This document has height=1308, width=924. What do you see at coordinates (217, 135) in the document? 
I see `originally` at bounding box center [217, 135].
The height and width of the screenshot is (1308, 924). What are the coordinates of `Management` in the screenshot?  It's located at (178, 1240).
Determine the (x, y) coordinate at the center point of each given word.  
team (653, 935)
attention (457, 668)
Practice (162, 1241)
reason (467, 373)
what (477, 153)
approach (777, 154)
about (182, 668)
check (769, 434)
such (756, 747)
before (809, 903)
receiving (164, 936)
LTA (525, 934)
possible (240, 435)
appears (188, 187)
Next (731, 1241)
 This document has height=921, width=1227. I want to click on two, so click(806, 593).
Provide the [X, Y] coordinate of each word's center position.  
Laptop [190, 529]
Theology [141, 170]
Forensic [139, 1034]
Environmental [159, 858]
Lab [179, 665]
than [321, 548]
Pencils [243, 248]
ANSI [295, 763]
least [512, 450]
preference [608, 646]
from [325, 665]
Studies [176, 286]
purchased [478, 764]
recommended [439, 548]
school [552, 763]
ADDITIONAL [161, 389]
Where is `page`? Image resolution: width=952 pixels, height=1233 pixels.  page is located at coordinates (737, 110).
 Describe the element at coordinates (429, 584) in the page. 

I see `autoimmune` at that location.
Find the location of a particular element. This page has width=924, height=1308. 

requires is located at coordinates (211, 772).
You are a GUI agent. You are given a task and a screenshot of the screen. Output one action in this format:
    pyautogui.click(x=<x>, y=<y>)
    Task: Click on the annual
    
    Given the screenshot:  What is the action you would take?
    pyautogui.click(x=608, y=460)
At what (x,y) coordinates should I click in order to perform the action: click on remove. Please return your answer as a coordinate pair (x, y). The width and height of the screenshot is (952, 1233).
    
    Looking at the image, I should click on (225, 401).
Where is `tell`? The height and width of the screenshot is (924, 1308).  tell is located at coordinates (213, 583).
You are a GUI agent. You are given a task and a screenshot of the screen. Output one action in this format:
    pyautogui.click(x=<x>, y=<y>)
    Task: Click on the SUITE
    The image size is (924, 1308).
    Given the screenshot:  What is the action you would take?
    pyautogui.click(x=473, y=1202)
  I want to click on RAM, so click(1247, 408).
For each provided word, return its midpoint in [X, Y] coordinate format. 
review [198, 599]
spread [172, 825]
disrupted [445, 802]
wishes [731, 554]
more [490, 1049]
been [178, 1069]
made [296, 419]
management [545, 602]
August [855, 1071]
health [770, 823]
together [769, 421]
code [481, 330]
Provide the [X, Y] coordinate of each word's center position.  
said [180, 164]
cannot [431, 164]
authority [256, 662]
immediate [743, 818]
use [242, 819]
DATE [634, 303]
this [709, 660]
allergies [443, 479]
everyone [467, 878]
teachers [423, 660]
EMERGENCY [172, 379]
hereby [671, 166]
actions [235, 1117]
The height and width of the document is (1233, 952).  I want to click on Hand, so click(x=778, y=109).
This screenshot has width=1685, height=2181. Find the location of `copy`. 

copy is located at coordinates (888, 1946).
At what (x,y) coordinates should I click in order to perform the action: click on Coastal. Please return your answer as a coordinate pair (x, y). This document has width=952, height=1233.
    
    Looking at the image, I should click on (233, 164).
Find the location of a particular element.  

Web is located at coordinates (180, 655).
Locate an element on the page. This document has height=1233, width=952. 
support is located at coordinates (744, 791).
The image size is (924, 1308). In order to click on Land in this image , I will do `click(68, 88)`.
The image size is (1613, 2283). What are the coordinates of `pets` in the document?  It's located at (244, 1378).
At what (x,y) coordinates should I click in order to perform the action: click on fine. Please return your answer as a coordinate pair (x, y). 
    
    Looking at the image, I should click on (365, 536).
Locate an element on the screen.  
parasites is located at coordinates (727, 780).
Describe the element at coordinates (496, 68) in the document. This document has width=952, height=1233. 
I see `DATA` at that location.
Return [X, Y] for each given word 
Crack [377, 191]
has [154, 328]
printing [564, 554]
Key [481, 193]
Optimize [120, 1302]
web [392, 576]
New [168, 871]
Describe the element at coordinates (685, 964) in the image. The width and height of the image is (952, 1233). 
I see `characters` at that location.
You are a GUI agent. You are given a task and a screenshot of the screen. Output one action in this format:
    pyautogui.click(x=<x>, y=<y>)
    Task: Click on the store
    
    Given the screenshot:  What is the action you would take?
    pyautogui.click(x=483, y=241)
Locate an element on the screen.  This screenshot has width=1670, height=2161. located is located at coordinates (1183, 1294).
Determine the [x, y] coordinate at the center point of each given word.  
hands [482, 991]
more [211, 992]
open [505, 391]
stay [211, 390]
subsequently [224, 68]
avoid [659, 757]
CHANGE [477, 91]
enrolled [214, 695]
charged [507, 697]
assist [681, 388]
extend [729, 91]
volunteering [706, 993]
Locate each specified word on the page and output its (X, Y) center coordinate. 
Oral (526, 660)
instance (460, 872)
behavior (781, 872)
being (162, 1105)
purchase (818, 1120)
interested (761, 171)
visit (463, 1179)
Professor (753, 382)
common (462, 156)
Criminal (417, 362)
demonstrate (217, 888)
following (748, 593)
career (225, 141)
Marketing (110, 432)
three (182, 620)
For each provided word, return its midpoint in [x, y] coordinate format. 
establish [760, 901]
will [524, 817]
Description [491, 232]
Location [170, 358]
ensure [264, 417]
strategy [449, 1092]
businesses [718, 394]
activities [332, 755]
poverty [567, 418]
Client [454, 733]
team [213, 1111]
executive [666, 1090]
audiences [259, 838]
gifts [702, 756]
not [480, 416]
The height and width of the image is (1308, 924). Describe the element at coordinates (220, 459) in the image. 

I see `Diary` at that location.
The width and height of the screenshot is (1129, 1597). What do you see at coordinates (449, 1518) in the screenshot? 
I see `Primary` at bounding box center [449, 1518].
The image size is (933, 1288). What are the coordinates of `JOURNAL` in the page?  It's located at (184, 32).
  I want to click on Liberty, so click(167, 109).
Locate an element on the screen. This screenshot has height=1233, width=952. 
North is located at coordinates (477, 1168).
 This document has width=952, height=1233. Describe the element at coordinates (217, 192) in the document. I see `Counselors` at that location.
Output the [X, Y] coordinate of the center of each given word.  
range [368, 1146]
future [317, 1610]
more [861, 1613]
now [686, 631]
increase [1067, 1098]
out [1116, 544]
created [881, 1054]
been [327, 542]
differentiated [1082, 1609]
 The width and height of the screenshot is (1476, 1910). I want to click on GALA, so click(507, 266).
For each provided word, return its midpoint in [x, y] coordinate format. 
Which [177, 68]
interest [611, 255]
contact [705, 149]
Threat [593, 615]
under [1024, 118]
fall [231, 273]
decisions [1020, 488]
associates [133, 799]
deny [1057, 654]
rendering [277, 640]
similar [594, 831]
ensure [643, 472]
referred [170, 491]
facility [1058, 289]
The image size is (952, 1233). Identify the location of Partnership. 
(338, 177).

• TASK: Reproduce all of the material above, swapping each occurrence of "midpoint" for "middle point" and leaving everything else unchanged.

• RESULT OF THE TASK:
This document has height=1308, width=924. What do you see at coordinates (217, 135) in the document? 
I see `originally` at bounding box center [217, 135].
The height and width of the screenshot is (1308, 924). What are the coordinates of `Management` in the screenshot?  It's located at (178, 1240).
Determine the (x, y) coordinate at the center point of each given word.  
team (653, 935)
attention (457, 668)
Practice (162, 1241)
reason (467, 373)
what (477, 153)
approach (777, 154)
about (182, 668)
check (769, 434)
such (756, 747)
before (809, 903)
receiving (164, 936)
LTA (525, 934)
possible (240, 435)
appears (188, 187)
Next (731, 1241)
 This document has height=921, width=1227. I want to click on two, so click(806, 593).
Provide the [X, Y] coordinate of each word's center position.  
Laptop [190, 529]
Theology [141, 170]
Forensic [139, 1034]
Environmental [159, 858]
Lab [179, 665]
than [321, 548]
Pencils [243, 248]
ANSI [295, 763]
least [512, 450]
preference [608, 646]
from [325, 665]
Studies [176, 286]
purchased [478, 764]
recommended [439, 548]
school [552, 763]
ADDITIONAL [161, 389]
Where is `page`? Image resolution: width=952 pixels, height=1233 pixels.  page is located at coordinates (737, 110).
 Describe the element at coordinates (429, 584) in the page. 

I see `autoimmune` at that location.
Find the location of a particular element. This page has width=924, height=1308. 

requires is located at coordinates (211, 772).
You are a GUI agent. You are given a task and a screenshot of the screen. Output one action in this format:
    pyautogui.click(x=<x>, y=<y>)
    Task: Click on the annual
    
    Given the screenshot:  What is the action you would take?
    pyautogui.click(x=608, y=460)
At what (x,y) coordinates should I click in order to perform the action: click on remove. Please return your answer as a coordinate pair (x, y). The width and height of the screenshot is (952, 1233).
    
    Looking at the image, I should click on (225, 401).
Where is `tell`? The height and width of the screenshot is (924, 1308).  tell is located at coordinates (213, 583).
You are a GUI agent. You are given a task and a screenshot of the screen. Output one action in this format:
    pyautogui.click(x=<x>, y=<y>)
    Task: Click on the SUITE
    The image size is (924, 1308).
    Given the screenshot:  What is the action you would take?
    pyautogui.click(x=473, y=1202)
  I want to click on RAM, so click(1247, 408).
For each provided word, return its middle point in [X, Y] coordinate format. 
review [198, 599]
spread [172, 825]
disrupted [445, 802]
wishes [731, 554]
more [490, 1049]
been [178, 1069]
made [296, 419]
management [545, 602]
August [855, 1071]
health [770, 823]
together [769, 421]
code [481, 330]
Provide the [X, Y] coordinate of each word's center position.  
said [180, 164]
cannot [431, 164]
authority [256, 662]
immediate [743, 818]
use [242, 819]
DATE [634, 303]
this [709, 660]
allergies [443, 479]
everyone [467, 878]
teachers [423, 660]
EMERGENCY [172, 379]
hereby [671, 166]
actions [235, 1117]
The height and width of the document is (1233, 952).  I want to click on Hand, so click(x=778, y=109).
This screenshot has width=1685, height=2181. Find the location of `copy`. 

copy is located at coordinates (888, 1946).
At what (x,y) coordinates should I click in order to perform the action: click on Coastal. Please return your answer as a coordinate pair (x, y). This document has width=952, height=1233.
    
    Looking at the image, I should click on (233, 164).
Find the location of a particular element.  

Web is located at coordinates (180, 655).
Locate an element on the page. This document has height=1233, width=952. 
support is located at coordinates (744, 791).
The image size is (924, 1308). In order to click on Land in this image , I will do `click(68, 88)`.
The image size is (1613, 2283). What are the coordinates of `pets` in the document?  It's located at (244, 1378).
At what (x,y) coordinates should I click in order to perform the action: click on fine. Please return your answer as a coordinate pair (x, y). 
    
    Looking at the image, I should click on (365, 536).
Locate an element on the screen.  
parasites is located at coordinates (727, 780).
Describe the element at coordinates (496, 68) in the document. This document has width=952, height=1233. 
I see `DATA` at that location.
Return [X, Y] for each given word 
Crack [377, 191]
has [154, 328]
printing [564, 554]
Key [481, 193]
Optimize [120, 1302]
web [392, 576]
New [168, 871]
Describe the element at coordinates (685, 964) in the image. The width and height of the image is (952, 1233). 
I see `characters` at that location.
You are a GUI agent. You are given a task and a screenshot of the screen. Output one action in this format:
    pyautogui.click(x=<x>, y=<y>)
    Task: Click on the store
    
    Given the screenshot:  What is the action you would take?
    pyautogui.click(x=483, y=241)
Locate an element on the screen.  This screenshot has width=1670, height=2161. located is located at coordinates (1183, 1294).
Determine the [x, y] coordinate at the center point of each given word.  
hands [482, 991]
more [211, 992]
open [505, 391]
stay [211, 390]
subsequently [224, 68]
avoid [659, 757]
CHANGE [477, 91]
enrolled [214, 695]
charged [507, 697]
assist [681, 388]
extend [729, 91]
volunteering [706, 993]
Locate each specified word on the page and output its (X, Y) center coordinate. 
Oral (526, 660)
instance (460, 872)
behavior (781, 872)
being (162, 1105)
purchase (818, 1120)
interested (761, 171)
visit (463, 1179)
Professor (753, 382)
common (462, 156)
Criminal (417, 362)
demonstrate (217, 888)
following (748, 593)
career (225, 141)
Marketing (110, 432)
three (182, 620)
For each provided word, return its middle point in [x, y] coordinate format. 
establish [760, 901]
will [524, 817]
Description [491, 232]
Location [170, 358]
ensure [264, 417]
strategy [449, 1092]
businesses [718, 394]
activities [332, 755]
poverty [567, 418]
Client [454, 733]
team [213, 1111]
executive [666, 1090]
audiences [259, 838]
gifts [702, 756]
not [480, 416]
The height and width of the image is (1308, 924). Describe the element at coordinates (220, 459) in the image. 

I see `Diary` at that location.
The width and height of the screenshot is (1129, 1597). What do you see at coordinates (449, 1518) in the screenshot? 
I see `Primary` at bounding box center [449, 1518].
The image size is (933, 1288). What are the coordinates of `JOURNAL` in the page?  It's located at (184, 32).
  I want to click on Liberty, so click(167, 109).
Locate an element on the screen. This screenshot has height=1233, width=952. 
North is located at coordinates (477, 1168).
 This document has width=952, height=1233. Describe the element at coordinates (217, 192) in the document. I see `Counselors` at that location.
Output the [X, Y] coordinate of the center of each given word.  
range [368, 1146]
future [317, 1610]
more [861, 1613]
now [686, 631]
increase [1067, 1098]
out [1116, 544]
created [881, 1054]
been [327, 542]
differentiated [1082, 1609]
 The width and height of the screenshot is (1476, 1910). I want to click on GALA, so click(507, 266).
For each provided word, return its middle point in [x, y] coordinate format. 
Which [177, 68]
interest [611, 255]
contact [705, 149]
Threat [593, 615]
under [1024, 118]
fall [231, 273]
decisions [1020, 488]
associates [133, 799]
deny [1057, 654]
rendering [277, 640]
similar [594, 831]
ensure [643, 472]
referred [170, 491]
facility [1058, 289]
The image size is (952, 1233). Identify the location of Partnership. 
(338, 177).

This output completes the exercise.